Exercise
Down to the last line, repeat the data below exactly.

Stored items
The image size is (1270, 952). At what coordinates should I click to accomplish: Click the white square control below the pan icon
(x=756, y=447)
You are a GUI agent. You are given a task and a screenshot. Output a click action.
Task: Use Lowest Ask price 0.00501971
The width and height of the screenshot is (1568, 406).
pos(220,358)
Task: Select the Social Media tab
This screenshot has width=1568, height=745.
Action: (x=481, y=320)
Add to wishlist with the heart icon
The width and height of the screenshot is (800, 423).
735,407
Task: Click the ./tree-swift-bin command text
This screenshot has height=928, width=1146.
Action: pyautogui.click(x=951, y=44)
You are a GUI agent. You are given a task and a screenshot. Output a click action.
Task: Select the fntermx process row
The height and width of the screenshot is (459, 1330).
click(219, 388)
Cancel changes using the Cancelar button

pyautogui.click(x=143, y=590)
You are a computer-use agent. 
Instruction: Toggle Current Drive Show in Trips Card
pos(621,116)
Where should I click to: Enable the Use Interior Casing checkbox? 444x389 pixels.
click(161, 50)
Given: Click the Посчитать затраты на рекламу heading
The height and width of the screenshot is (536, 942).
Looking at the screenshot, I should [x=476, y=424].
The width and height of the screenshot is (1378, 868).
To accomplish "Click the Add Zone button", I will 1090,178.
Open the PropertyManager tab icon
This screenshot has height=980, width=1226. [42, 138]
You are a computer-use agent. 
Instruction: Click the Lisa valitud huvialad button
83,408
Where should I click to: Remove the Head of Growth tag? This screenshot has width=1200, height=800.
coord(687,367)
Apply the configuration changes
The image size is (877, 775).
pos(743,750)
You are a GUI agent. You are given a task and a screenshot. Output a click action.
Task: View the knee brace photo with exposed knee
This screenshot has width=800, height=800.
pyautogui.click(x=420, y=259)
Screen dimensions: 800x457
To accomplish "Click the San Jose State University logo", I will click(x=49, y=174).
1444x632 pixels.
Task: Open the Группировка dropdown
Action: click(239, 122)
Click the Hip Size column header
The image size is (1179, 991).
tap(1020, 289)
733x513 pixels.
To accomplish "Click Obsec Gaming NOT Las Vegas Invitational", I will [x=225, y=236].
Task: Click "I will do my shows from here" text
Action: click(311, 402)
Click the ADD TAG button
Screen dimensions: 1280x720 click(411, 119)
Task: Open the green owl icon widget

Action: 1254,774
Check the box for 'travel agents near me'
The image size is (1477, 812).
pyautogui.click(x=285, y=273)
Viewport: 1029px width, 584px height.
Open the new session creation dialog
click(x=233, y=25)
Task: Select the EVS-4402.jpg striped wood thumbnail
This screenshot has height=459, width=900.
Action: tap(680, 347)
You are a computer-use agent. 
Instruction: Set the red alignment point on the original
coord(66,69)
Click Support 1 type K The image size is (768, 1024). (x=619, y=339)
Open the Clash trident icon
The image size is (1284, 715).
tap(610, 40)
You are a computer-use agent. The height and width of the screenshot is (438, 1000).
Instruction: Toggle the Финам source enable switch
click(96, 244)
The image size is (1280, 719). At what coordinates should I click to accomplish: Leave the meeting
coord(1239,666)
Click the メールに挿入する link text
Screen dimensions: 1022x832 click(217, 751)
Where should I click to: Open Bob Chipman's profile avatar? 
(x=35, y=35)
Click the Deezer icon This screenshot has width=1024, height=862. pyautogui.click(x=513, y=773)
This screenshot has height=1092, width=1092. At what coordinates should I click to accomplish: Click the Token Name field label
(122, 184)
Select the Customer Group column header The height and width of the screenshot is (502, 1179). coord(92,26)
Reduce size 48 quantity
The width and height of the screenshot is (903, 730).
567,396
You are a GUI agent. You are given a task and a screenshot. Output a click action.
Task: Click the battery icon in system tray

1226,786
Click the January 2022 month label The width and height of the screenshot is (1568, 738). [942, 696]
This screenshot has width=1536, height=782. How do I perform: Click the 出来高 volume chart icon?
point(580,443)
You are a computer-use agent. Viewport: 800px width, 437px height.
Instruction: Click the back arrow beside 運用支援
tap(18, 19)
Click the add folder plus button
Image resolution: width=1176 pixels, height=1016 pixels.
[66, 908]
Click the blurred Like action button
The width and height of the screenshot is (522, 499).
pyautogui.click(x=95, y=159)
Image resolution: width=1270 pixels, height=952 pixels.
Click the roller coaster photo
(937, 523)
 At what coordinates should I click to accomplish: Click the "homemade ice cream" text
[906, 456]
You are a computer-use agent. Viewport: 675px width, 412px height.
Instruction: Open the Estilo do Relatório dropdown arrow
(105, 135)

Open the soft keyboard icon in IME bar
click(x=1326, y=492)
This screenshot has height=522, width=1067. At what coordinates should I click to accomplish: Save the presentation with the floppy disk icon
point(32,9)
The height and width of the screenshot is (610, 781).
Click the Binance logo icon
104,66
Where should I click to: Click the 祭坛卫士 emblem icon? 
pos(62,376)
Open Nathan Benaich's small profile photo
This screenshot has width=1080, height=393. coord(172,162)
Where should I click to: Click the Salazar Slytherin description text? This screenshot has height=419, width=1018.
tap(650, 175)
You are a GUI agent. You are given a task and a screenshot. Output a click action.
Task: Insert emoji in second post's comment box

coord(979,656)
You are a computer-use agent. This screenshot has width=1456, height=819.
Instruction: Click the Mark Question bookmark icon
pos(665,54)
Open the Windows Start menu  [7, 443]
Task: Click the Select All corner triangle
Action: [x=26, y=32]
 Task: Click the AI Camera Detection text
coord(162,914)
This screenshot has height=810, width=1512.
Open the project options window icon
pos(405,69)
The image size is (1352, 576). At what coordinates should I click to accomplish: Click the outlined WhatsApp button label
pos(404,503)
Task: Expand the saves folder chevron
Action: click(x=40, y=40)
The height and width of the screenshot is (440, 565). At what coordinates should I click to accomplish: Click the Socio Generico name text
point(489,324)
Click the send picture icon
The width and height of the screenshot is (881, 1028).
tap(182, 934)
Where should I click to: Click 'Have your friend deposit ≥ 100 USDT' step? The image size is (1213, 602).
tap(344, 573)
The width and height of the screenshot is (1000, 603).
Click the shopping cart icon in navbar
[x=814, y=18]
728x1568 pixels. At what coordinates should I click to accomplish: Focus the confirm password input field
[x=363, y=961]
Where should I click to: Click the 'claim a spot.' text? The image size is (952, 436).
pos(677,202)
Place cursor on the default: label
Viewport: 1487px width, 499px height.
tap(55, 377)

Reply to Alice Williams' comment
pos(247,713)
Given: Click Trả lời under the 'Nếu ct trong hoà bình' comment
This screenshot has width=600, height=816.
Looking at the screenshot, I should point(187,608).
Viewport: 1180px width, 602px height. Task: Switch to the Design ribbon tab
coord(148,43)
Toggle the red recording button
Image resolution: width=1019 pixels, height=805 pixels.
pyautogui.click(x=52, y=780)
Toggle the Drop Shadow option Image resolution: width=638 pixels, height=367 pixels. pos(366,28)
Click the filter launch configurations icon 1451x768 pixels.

Solution for this task
The image size is (1270, 952). At what coordinates should I click to accomplish: Click the white square control below the pan icon
(x=756, y=447)
You are a GUI agent. You are given a task and a screenshot. Output a click action.
Task: Use Lowest Ask price 0.00501971
The width and height of the screenshot is (1568, 406).
pos(220,358)
Task: Select the Social Media tab
This screenshot has width=1568, height=745.
Action: (x=481, y=320)
Add to wishlist with the heart icon
The width and height of the screenshot is (800, 423).
735,407
Task: Click the ./tree-swift-bin command text
This screenshot has height=928, width=1146.
Action: pyautogui.click(x=951, y=44)
You are a GUI agent. You are given a task and a screenshot. Output a click action.
Task: Select the fntermx process row
The height and width of the screenshot is (459, 1330).
click(219, 388)
Cancel changes using the Cancelar button

pyautogui.click(x=143, y=590)
You are a computer-use agent. 
Instruction: Toggle Current Drive Show in Trips Card
pos(621,116)
Where should I click to: Enable the Use Interior Casing checkbox? 444x389 pixels.
click(161, 50)
Given: Click the Посчитать затраты на рекламу heading
The height and width of the screenshot is (536, 942).
Looking at the screenshot, I should [x=476, y=424].
The width and height of the screenshot is (1378, 868).
To accomplish "Click the Add Zone button", I will 1090,178.
Open the PropertyManager tab icon
This screenshot has height=980, width=1226. [42, 138]
You are a computer-use agent. 
Instruction: Click the Lisa valitud huvialad button
83,408
Where should I click to: Remove the Head of Growth tag? This screenshot has width=1200, height=800.
coord(687,367)
Apply the configuration changes
The image size is (877, 775).
pos(743,750)
You are a GUI agent. You are given a task and a screenshot. Output a click action.
Task: View the knee brace photo with exposed knee
This screenshot has width=800, height=800.
pyautogui.click(x=420, y=259)
Screen dimensions: 800x457
To accomplish "Click the San Jose State University logo", I will click(x=49, y=174).
1444x632 pixels.
Task: Open the Группировка dropdown
Action: click(239, 122)
Click the Hip Size column header
The image size is (1179, 991).
tap(1020, 289)
733x513 pixels.
To accomplish "Click Obsec Gaming NOT Las Vegas Invitational", I will [x=225, y=236].
Task: Click "I will do my shows from here" text
Action: click(311, 402)
Click the ADD TAG button
Screen dimensions: 1280x720 click(411, 119)
Task: Open the green owl icon widget

Action: 1254,774
Check the box for 'travel agents near me'
The image size is (1477, 812).
pyautogui.click(x=285, y=273)
Viewport: 1029px width, 584px height.
Open the new session creation dialog
click(x=233, y=25)
Task: Select the EVS-4402.jpg striped wood thumbnail
This screenshot has height=459, width=900.
Action: tap(680, 347)
You are a computer-use agent. 
Instruction: Set the red alignment point on the original
coord(66,69)
Click Support 1 type K The image size is (768, 1024). (x=619, y=339)
Open the Clash trident icon
The image size is (1284, 715).
tap(610, 40)
You are a computer-use agent. The height and width of the screenshot is (438, 1000).
Instruction: Toggle the Финам source enable switch
click(96, 244)
The image size is (1280, 719). At what coordinates should I click to accomplish: Leave the meeting
coord(1239,666)
Click the メールに挿入する link text
Screen dimensions: 1022x832 click(217, 751)
Where should I click to: Open Bob Chipman's profile avatar? 
(x=35, y=35)
Click the Deezer icon This screenshot has width=1024, height=862. pyautogui.click(x=513, y=773)
This screenshot has height=1092, width=1092. At what coordinates should I click to accomplish: Click the Token Name field label
(122, 184)
Select the Customer Group column header The height and width of the screenshot is (502, 1179). coord(92,26)
Reduce size 48 quantity
The width and height of the screenshot is (903, 730).
567,396
You are a GUI agent. You are given a task and a screenshot. Output a click action.
Task: Click the battery icon in system tray

1226,786
Click the January 2022 month label The width and height of the screenshot is (1568, 738). [942, 696]
This screenshot has width=1536, height=782. How do I perform: Click the 出来高 volume chart icon?
point(580,443)
You are a computer-use agent. Viewport: 800px width, 437px height.
Instruction: Click the back arrow beside 運用支援
tap(18, 19)
Click the add folder plus button
Image resolution: width=1176 pixels, height=1016 pixels.
[66, 908]
Click the blurred Like action button
The width and height of the screenshot is (522, 499).
pyautogui.click(x=95, y=159)
Image resolution: width=1270 pixels, height=952 pixels.
Click the roller coaster photo
(937, 523)
 At what coordinates should I click to accomplish: Click the "homemade ice cream" text
[906, 456]
You are a computer-use agent. Viewport: 675px width, 412px height.
Instruction: Open the Estilo do Relatório dropdown arrow
(105, 135)

Open the soft keyboard icon in IME bar
click(x=1326, y=492)
This screenshot has height=522, width=1067. At what coordinates should I click to accomplish: Save the presentation with the floppy disk icon
point(32,9)
The height and width of the screenshot is (610, 781).
Click the Binance logo icon
104,66
Where should I click to: Click the 祭坛卫士 emblem icon? 
pos(62,376)
Open Nathan Benaich's small profile photo
This screenshot has width=1080, height=393. coord(172,162)
Where should I click to: Click the Salazar Slytherin description text? This screenshot has height=419, width=1018.
tap(650, 175)
You are a GUI agent. You are given a task and a screenshot. Output a click action.
Task: Insert emoji in second post's comment box

coord(979,656)
You are a computer-use agent. This screenshot has width=1456, height=819.
Instruction: Click the Mark Question bookmark icon
pos(665,54)
Open the Windows Start menu  [7, 443]
Task: Click the Select All corner triangle
Action: [x=26, y=32]
 Task: Click the AI Camera Detection text
coord(162,914)
This screenshot has height=810, width=1512.
Open the project options window icon
pos(405,69)
The image size is (1352, 576). At what coordinates should I click to accomplish: Click the outlined WhatsApp button label
pos(404,503)
Task: Expand the saves folder chevron
Action: click(x=40, y=40)
The height and width of the screenshot is (440, 565). At what coordinates should I click to accomplish: Click the Socio Generico name text
point(489,324)
Click the send picture icon
The width and height of the screenshot is (881, 1028).
tap(182, 934)
Where should I click to: Click 'Have your friend deposit ≥ 100 USDT' step? The image size is (1213, 602).
tap(344, 573)
The width and height of the screenshot is (1000, 603).
Click the shopping cart icon in navbar
[x=814, y=18]
728x1568 pixels. At what coordinates should I click to accomplish: Focus the confirm password input field
[x=363, y=961]
Where should I click to: Click the 'claim a spot.' text? The image size is (952, 436).
pos(677,202)
Place cursor on the default: label
Viewport: 1487px width, 499px height.
tap(55, 377)

Reply to Alice Williams' comment
pos(247,713)
Given: Click Trả lời under the 'Nếu ct trong hoà bình' comment
This screenshot has width=600, height=816.
Looking at the screenshot, I should point(187,608).
Viewport: 1180px width, 602px height. Task: Switch to the Design ribbon tab
coord(148,43)
Toggle the red recording button
Image resolution: width=1019 pixels, height=805 pixels.
pyautogui.click(x=52, y=780)
Toggle the Drop Shadow option Image resolution: width=638 pixels, height=367 pixels. pos(366,28)
Click the filter launch configurations icon 1451x768 pixels.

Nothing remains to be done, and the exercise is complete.